Translations, rotations, and reflections, used to appear as maybe one question on the California Star Test back when we taught under NCLB. Most years, I didn’t teach it. I really didn’t understand it’s value in the curriculum.

After we switched to Common Core and our school adopted the Integrated Pathway, Transformations were the area I had the most to learn about. See

It’s so funny how the more you teach a topic, the more connections you make to different topics. I taught Pre Calculus for 10 years and absolutely loved teaching students the Unit Circle. Each year, I’d find a new pattern I’d never noticed before.

My last year teaching Pre Calculus, 4 years ago, I showed my classes a bunch of sine curves and had them make a list of everything they noticed about eacH graph. I also had them predict the equation of the curve.

What do you notice?

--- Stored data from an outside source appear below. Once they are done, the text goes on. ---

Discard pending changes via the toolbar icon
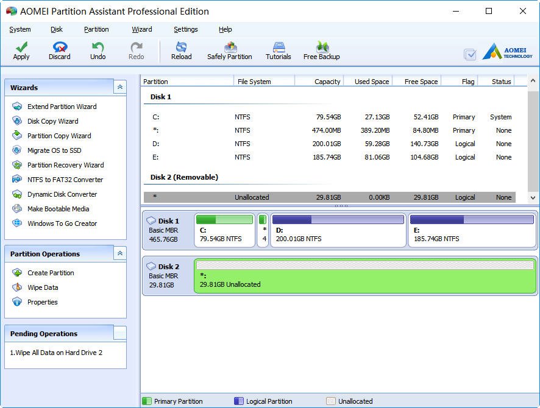The image size is (540, 408). click(60, 47)
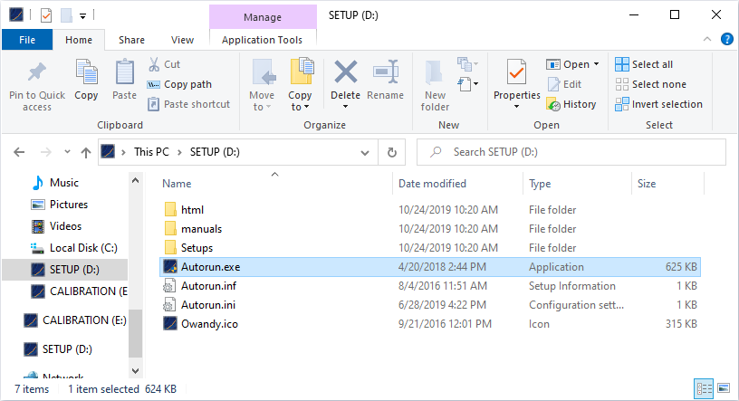Screen dimensions: 739x401
Task: Click the Properties icon in ribbon
Action: click(516, 73)
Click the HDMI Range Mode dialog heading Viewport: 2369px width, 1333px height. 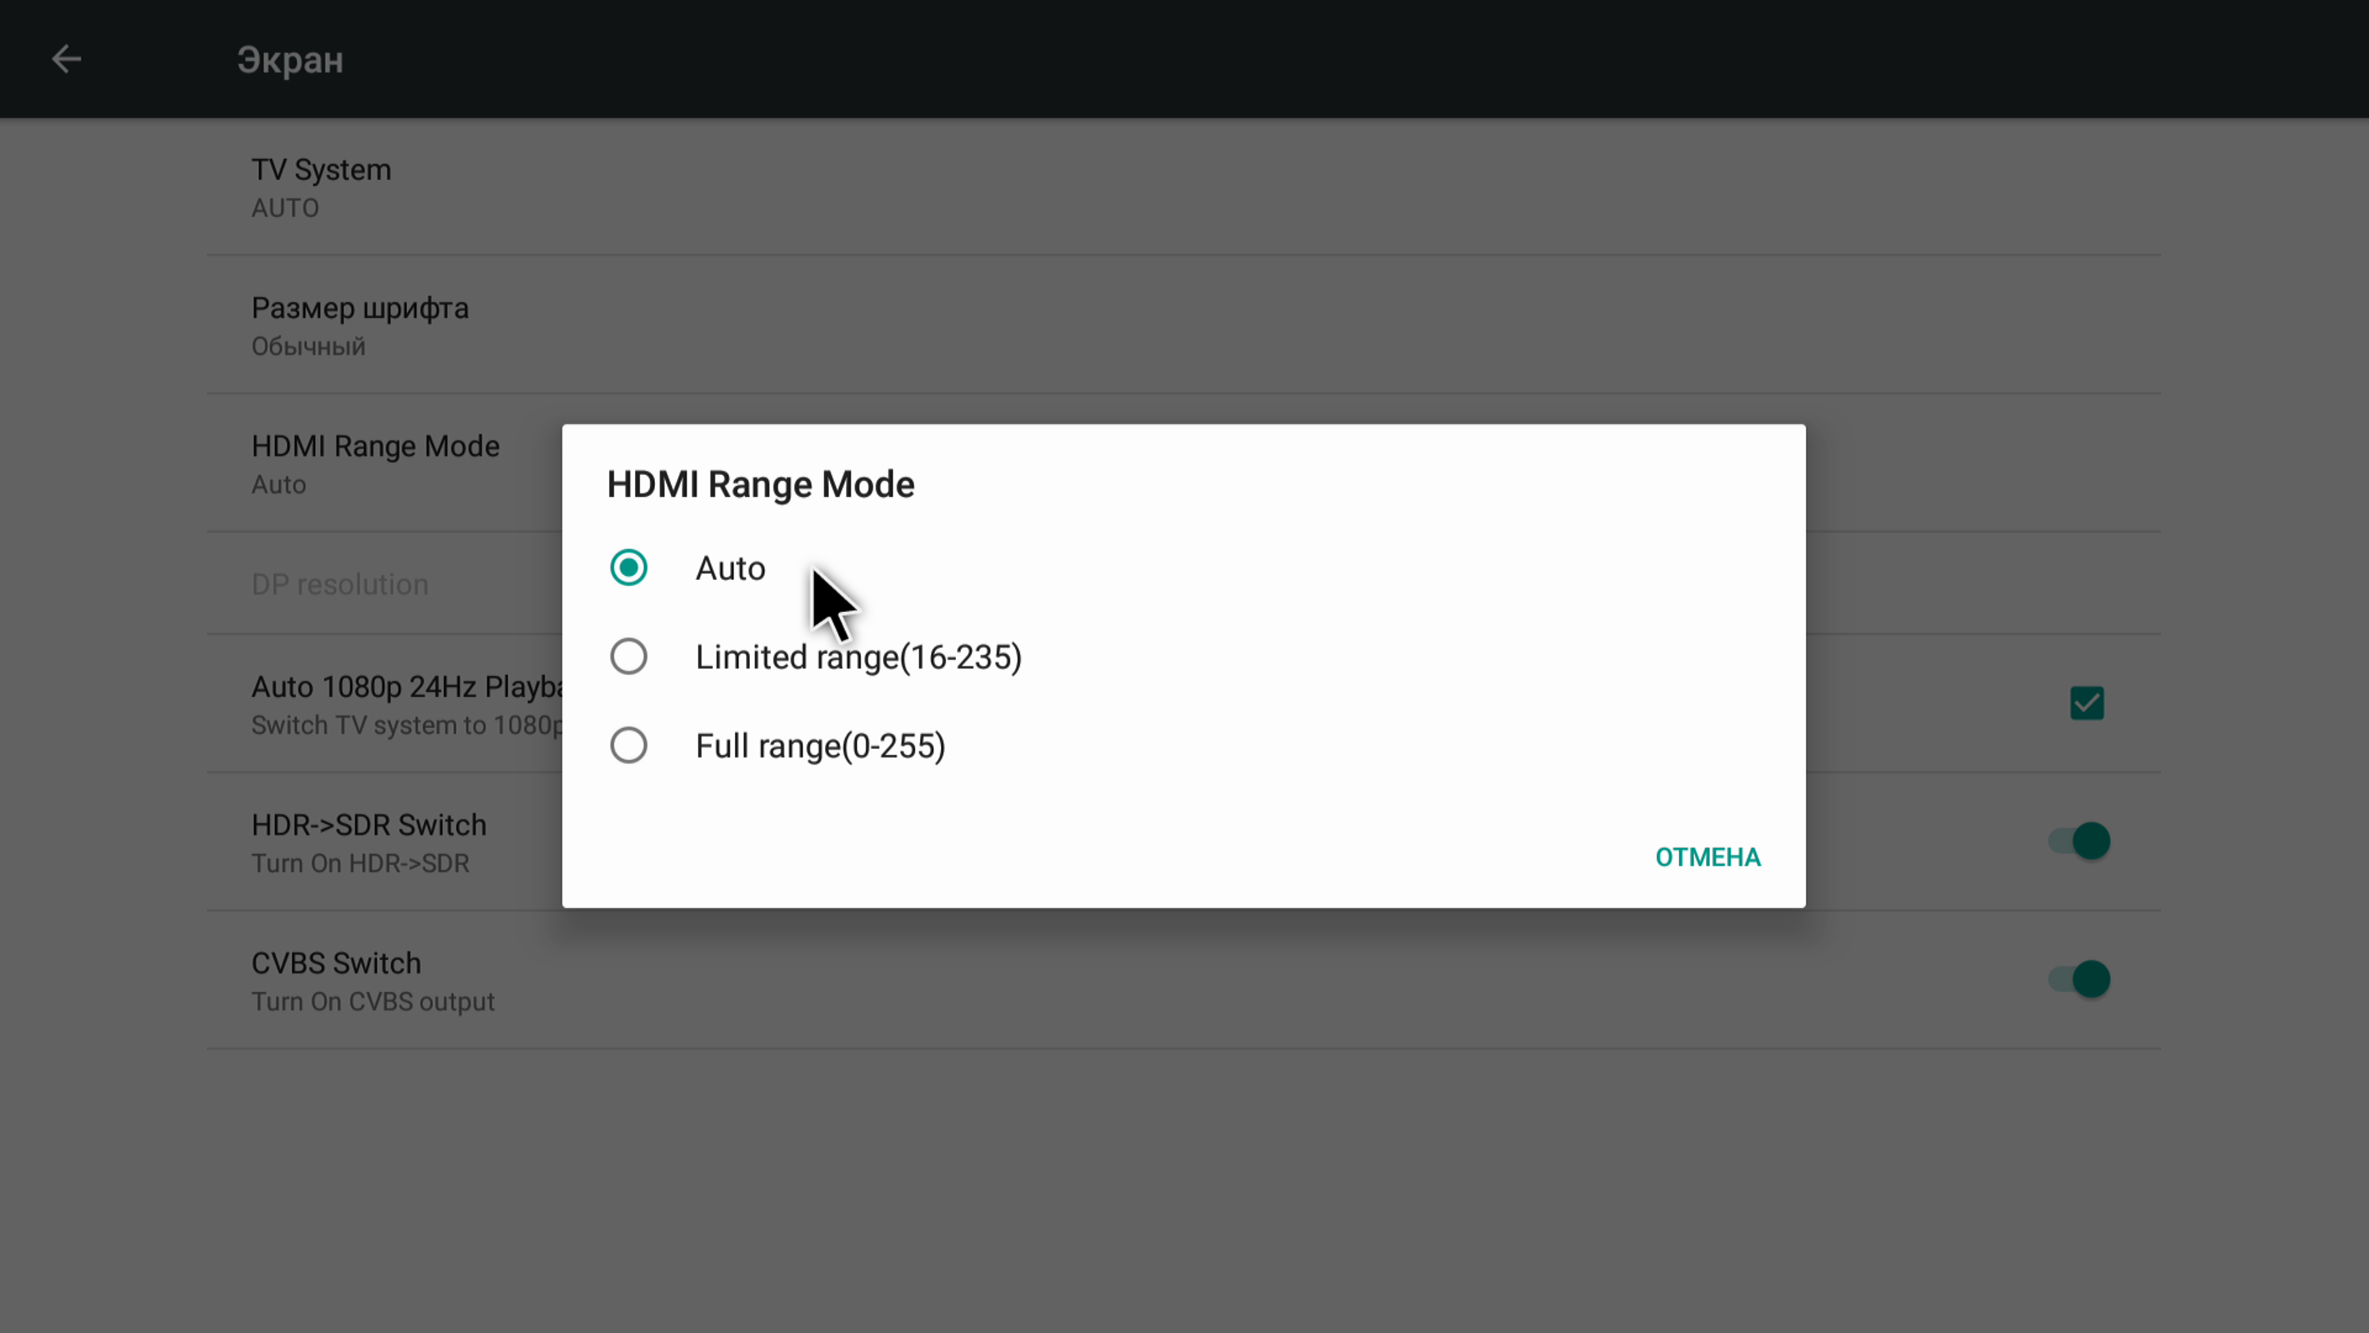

What is the equation?

Y=sin(x) they figured out but when I revealed y=sin(x/2) they gasped. They had predicted y=sin(2X). So when they started talking about what happened to the period they described the period change as 2pi/b. All by themselves.

Can you figure out why they predicted y=sin(2X)?

I had to give up Pre calculus to be a part time math coach for the past 4 years, so this past week is my first time introducing students to the unit circle since then. This is my first group of students to learn the Unit Circle who learned about transformations in Integrated 1.

Can I say that I now see the importance of learning about Translations, Rotations, and Reflections?

My students found the coordinates of points on the unit circle given an acute angle. Then, without any direction from me, just by reading a question in their CPM textbook, reflected the triangle over the x and y axis to find the points in the other three quadrants AND their angles from 0 degrees.

The textbook has them plot the points of the height of those triangles based on specific angles to initially discover the sine function and make observations about the points on the graph. Some students observed to find the other points on the sine curve with the same and opposite values, you reflect over the y-axis and translate it. And others observed the points on the sine curve were a 180 degree rotation about the point (180,0).

I’m 17 years in this profession and I’m still learning how everything is connected. My reflection is that we might not fully understand the impact of the mathematics we teach, but the significance is there and it may not appear for a few more years.